:: REQUIRED ACTION ::
Output the data below exactly.

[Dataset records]
........

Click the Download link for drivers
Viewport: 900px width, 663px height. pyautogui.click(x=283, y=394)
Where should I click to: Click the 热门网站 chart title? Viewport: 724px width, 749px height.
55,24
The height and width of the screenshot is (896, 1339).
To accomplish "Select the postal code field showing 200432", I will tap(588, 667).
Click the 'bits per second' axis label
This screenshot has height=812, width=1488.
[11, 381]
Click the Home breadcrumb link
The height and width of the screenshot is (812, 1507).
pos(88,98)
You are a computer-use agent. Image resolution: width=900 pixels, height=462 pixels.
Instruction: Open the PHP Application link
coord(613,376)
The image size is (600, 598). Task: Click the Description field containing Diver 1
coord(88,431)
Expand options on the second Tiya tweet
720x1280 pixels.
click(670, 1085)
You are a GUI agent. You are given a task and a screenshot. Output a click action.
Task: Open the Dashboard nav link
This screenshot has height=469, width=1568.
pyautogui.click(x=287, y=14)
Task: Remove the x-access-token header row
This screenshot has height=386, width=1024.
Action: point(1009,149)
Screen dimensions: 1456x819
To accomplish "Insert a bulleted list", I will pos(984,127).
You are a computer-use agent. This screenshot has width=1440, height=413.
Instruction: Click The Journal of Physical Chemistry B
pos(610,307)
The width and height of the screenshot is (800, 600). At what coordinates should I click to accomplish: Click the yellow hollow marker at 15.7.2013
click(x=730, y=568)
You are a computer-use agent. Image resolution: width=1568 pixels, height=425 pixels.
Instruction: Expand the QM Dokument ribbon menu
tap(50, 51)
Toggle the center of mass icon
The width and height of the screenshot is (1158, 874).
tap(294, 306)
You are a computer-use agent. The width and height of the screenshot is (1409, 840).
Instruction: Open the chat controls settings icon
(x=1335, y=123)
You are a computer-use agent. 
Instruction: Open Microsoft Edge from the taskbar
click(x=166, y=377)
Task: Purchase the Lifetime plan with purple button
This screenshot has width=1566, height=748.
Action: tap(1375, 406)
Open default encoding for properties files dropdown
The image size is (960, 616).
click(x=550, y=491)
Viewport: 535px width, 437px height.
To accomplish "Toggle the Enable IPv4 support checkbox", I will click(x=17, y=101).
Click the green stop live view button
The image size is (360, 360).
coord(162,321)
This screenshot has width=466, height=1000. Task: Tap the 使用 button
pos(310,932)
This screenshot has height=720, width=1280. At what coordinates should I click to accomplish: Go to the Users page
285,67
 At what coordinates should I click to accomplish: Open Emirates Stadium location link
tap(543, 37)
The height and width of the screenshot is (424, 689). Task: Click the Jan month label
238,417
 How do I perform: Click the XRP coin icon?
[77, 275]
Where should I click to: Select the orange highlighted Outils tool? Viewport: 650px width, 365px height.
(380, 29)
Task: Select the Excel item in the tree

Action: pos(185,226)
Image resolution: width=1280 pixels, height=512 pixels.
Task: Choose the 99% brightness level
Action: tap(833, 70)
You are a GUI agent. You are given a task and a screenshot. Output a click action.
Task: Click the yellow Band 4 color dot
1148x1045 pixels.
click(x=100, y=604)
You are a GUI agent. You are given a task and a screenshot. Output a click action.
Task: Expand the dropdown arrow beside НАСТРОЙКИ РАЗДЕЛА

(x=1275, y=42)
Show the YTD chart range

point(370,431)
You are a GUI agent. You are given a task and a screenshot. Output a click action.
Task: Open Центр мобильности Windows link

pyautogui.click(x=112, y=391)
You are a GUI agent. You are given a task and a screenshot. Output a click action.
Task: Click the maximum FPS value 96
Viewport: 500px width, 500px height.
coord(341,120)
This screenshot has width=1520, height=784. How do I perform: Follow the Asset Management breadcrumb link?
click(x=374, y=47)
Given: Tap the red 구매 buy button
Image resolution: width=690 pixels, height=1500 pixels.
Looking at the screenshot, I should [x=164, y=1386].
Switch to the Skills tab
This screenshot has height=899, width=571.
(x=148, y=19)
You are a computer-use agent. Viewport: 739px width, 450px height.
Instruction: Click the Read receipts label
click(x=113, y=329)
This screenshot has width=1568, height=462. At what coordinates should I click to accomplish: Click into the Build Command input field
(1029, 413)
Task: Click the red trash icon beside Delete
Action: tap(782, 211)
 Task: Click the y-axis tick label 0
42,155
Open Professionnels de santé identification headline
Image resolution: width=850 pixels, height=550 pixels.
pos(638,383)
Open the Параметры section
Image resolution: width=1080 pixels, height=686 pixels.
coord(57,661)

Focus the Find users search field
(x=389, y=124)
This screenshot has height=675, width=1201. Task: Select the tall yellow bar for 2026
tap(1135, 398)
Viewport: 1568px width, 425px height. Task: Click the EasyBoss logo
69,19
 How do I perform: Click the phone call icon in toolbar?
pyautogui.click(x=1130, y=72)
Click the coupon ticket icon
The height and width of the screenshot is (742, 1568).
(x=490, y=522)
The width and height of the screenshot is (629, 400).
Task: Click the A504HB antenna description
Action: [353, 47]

........

:: YOUR RESPONSE ::
Click the Download link for drivers
Viewport: 900px width, 663px height. pyautogui.click(x=283, y=394)
Where should I click to: Click the 热门网站 chart title? Viewport: 724px width, 749px height.
55,24
The height and width of the screenshot is (896, 1339).
To accomplish "Select the postal code field showing 200432", I will tap(588, 667).
Click the 'bits per second' axis label
This screenshot has height=812, width=1488.
[11, 381]
Click the Home breadcrumb link
The height and width of the screenshot is (812, 1507).
pos(88,98)
You are a computer-use agent. Image resolution: width=900 pixels, height=462 pixels.
Instruction: Open the PHP Application link
coord(613,376)
The image size is (600, 598). Task: Click the Description field containing Diver 1
coord(88,431)
Expand options on the second Tiya tweet
720x1280 pixels.
click(670, 1085)
You are a GUI agent. You are given a task and a screenshot. Output a click action.
Task: Open the Dashboard nav link
This screenshot has height=469, width=1568.
pyautogui.click(x=287, y=14)
Task: Remove the x-access-token header row
This screenshot has height=386, width=1024.
Action: point(1009,149)
Screen dimensions: 1456x819
To accomplish "Insert a bulleted list", I will pos(984,127).
You are a computer-use agent. This screenshot has width=1440, height=413.
Instruction: Click The Journal of Physical Chemistry B
pos(610,307)
The width and height of the screenshot is (800, 600). At what coordinates should I click to accomplish: Click the yellow hollow marker at 15.7.2013
click(x=730, y=568)
You are a computer-use agent. Image resolution: width=1568 pixels, height=425 pixels.
Instruction: Expand the QM Dokument ribbon menu
tap(50, 51)
Toggle the center of mass icon
The width and height of the screenshot is (1158, 874).
tap(294, 306)
You are a computer-use agent. The width and height of the screenshot is (1409, 840).
Instruction: Open the chat controls settings icon
(x=1335, y=123)
You are a computer-use agent. 
Instruction: Open Microsoft Edge from the taskbar
click(x=166, y=377)
Task: Purchase the Lifetime plan with purple button
This screenshot has width=1566, height=748.
Action: tap(1375, 406)
Open default encoding for properties files dropdown
The image size is (960, 616).
click(x=550, y=491)
Viewport: 535px width, 437px height.
To accomplish "Toggle the Enable IPv4 support checkbox", I will click(x=17, y=101).
Click the green stop live view button
The image size is (360, 360).
coord(162,321)
This screenshot has width=466, height=1000. Task: Tap the 使用 button
pos(310,932)
This screenshot has height=720, width=1280. At what coordinates should I click to accomplish: Go to the Users page
285,67
 At what coordinates should I click to accomplish: Open Emirates Stadium location link
tap(543, 37)
The height and width of the screenshot is (424, 689). Task: Click the Jan month label
238,417
 How do I perform: Click the XRP coin icon?
[77, 275]
Where should I click to: Select the orange highlighted Outils tool? Viewport: 650px width, 365px height.
(380, 29)
Task: Select the Excel item in the tree

Action: pos(185,226)
Image resolution: width=1280 pixels, height=512 pixels.
Task: Choose the 99% brightness level
Action: tap(833, 70)
You are a GUI agent. You are given a task and a screenshot. Output a click action.
Task: Click the yellow Band 4 color dot
1148x1045 pixels.
click(x=100, y=604)
You are a GUI agent. You are given a task and a screenshot. Output a click action.
Task: Expand the dropdown arrow beside НАСТРОЙКИ РАЗДЕЛА

(x=1275, y=42)
Show the YTD chart range

point(370,431)
You are a GUI agent. You are given a task and a screenshot. Output a click action.
Task: Open Центр мобильности Windows link

pyautogui.click(x=112, y=391)
You are a GUI agent. You are given a task and a screenshot. Output a click action.
Task: Click the maximum FPS value 96
Viewport: 500px width, 500px height.
coord(341,120)
This screenshot has width=1520, height=784. How do I perform: Follow the Asset Management breadcrumb link?
click(x=374, y=47)
Given: Tap the red 구매 buy button
Image resolution: width=690 pixels, height=1500 pixels.
Looking at the screenshot, I should [x=164, y=1386].
Switch to the Skills tab
This screenshot has height=899, width=571.
(x=148, y=19)
You are a computer-use agent. Viewport: 739px width, 450px height.
Instruction: Click the Read receipts label
click(x=113, y=329)
This screenshot has width=1568, height=462. At what coordinates should I click to accomplish: Click into the Build Command input field
(1029, 413)
Task: Click the red trash icon beside Delete
Action: tap(782, 211)
 Task: Click the y-axis tick label 0
42,155
Open Professionnels de santé identification headline
Image resolution: width=850 pixels, height=550 pixels.
pos(638,383)
Open the Параметры section
Image resolution: width=1080 pixels, height=686 pixels.
coord(57,661)

Focus the Find users search field
(x=389, y=124)
This screenshot has height=675, width=1201. Task: Select the tall yellow bar for 2026
tap(1135, 398)
Viewport: 1568px width, 425px height. Task: Click the EasyBoss logo
69,19
 How do I perform: Click the phone call icon in toolbar?
pyautogui.click(x=1130, y=72)
Click the coupon ticket icon
The height and width of the screenshot is (742, 1568).
(x=490, y=522)
The width and height of the screenshot is (629, 400).
Task: Click the A504HB antenna description
Action: [353, 47]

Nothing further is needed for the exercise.